Mohon tunggu...
Adi Triyanto
Adi Triyanto Mohon Tunggu... Buruh - Buruh Sebuah Perusahaan swasta Di Tambun- Bekasi-Jawa Barat

Lahir Di Sleman Yogyakarta Bekerja dan tinggal Di Bekasi

Selanjutnya

Tutup

Humaniora

Lebaran 2021: Ketika Tiga Kesedihan Menjadi Satu

15 Mei 2021   06:05 Diperbarui: 15 Mei 2021   06:08 241
+
Laporkan Konten
Laporkan Akun
Kompasiana adalah platform blog. Konten ini menjadi tanggung jawab bloger dan tidak mewakili pandangan redaksi Kompas.
Lihat foto
Humaniora. Sumber ilustrasi: PEXELS/San Fermin Pamplona

Momen Lebaran 2021 ini  terasa beda dengan  lebaran tahun tahun sebelumnya. Ada perasaan senang meski  suasana  sedihnya lebih dominan. Rasa sedihnya lebih mengemuka. Meski banyak yang tetap berusaha untuk tetap gembira namun  , raut kesedihan tetap tidak bisa disembunyikan dari banyak wajah.

Rasa sedih yang dirasakan ummat muslim pada  lebaran tahun ini , setidaknya disebabkan ada tiga hal. Yaitu kesedihan ketika harus berpisah dengan bulan penuh  kebaikan yaitu bulan Ramadhan . Berikutnya kesedihan  terkait tradisi pulang kampung (  mudik ) yang tahun ini dilarang oleh pemerintah. Yang terakhir adalah kesedihan ketika  harus menahan untuk  melakukan aktifitas  yang  biasa kita lakukan sebelum pandemi covid 19. Setelah satu tahun berlalu, belum juga ada tanda tanda kapan pandemi ini  akan berakhir.  Sepertinya, new normal benar benar akan menjadi kebiasaan yang akan dilakukan seterusnya. Menjadi kebiasaan Bukan sekedar proses peralihan sementara kemudian kembali lagi seperti semula.

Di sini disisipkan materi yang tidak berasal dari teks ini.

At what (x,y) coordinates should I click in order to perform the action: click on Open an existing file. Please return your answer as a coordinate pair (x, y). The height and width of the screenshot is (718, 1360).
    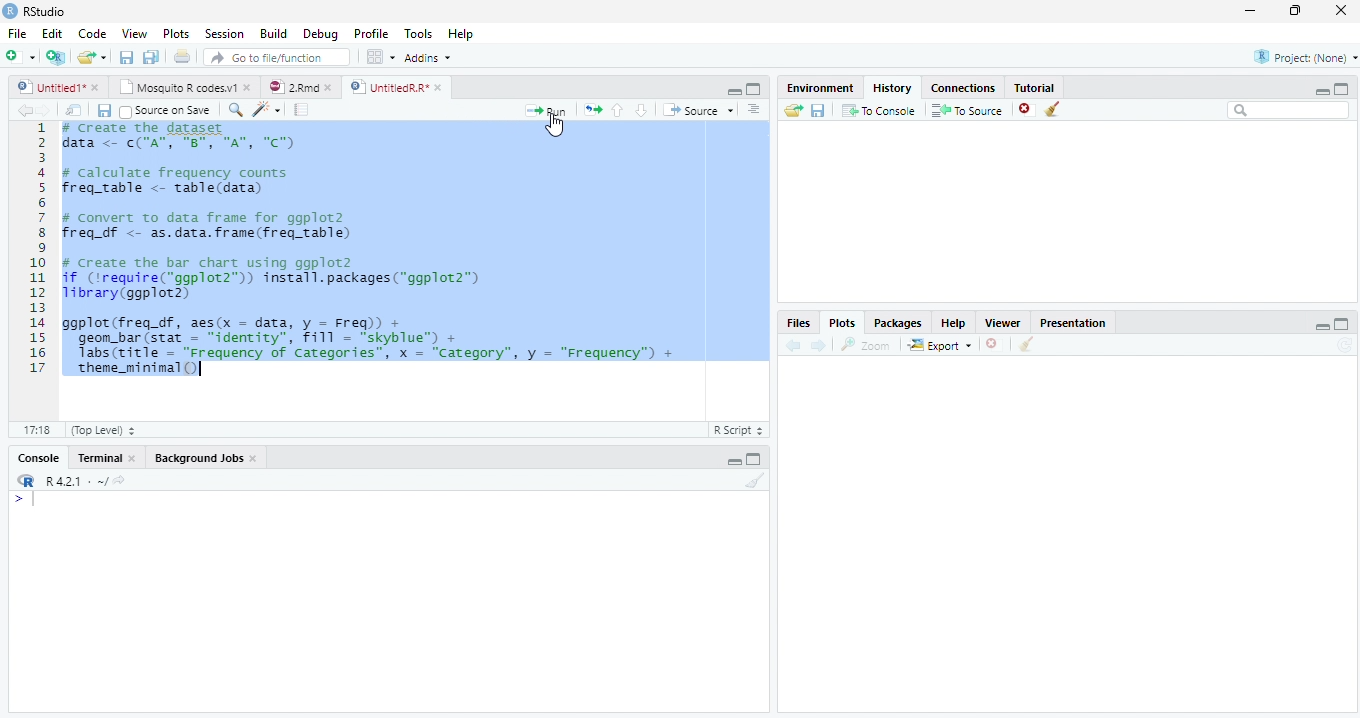
    Looking at the image, I should click on (93, 58).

Perasaan sedih yang dirasakan, ternyata menghadirkan beberapa perenungan lebih mendalam. Untuk  mencari alasan atau jawaban  yang sebenarnya dari penyebab kesedihan kesedihan  di atas . Alasan  yang datang dari kejujuran  di lubuk hati terdalam. Bukan kebenaran yang hanya sekedar bersumber kepada terpenuhinya rasa senang.  

Sedih ditinggalkan Bulan Ramadhan

Bagi setiap muslim setiap momen lebaran datang ada dua perasaan yang hadir bersamaan. Satu sisi ada perasaan senang sudah bisa melewati semua ujian berat selama satu bulan penuh di bulan  Ramadhan. dan segera memasuki bulan Syawal, dengan  penuh rasa kemenangan dengan berbekal diri yang sudah kembali ke fitrah.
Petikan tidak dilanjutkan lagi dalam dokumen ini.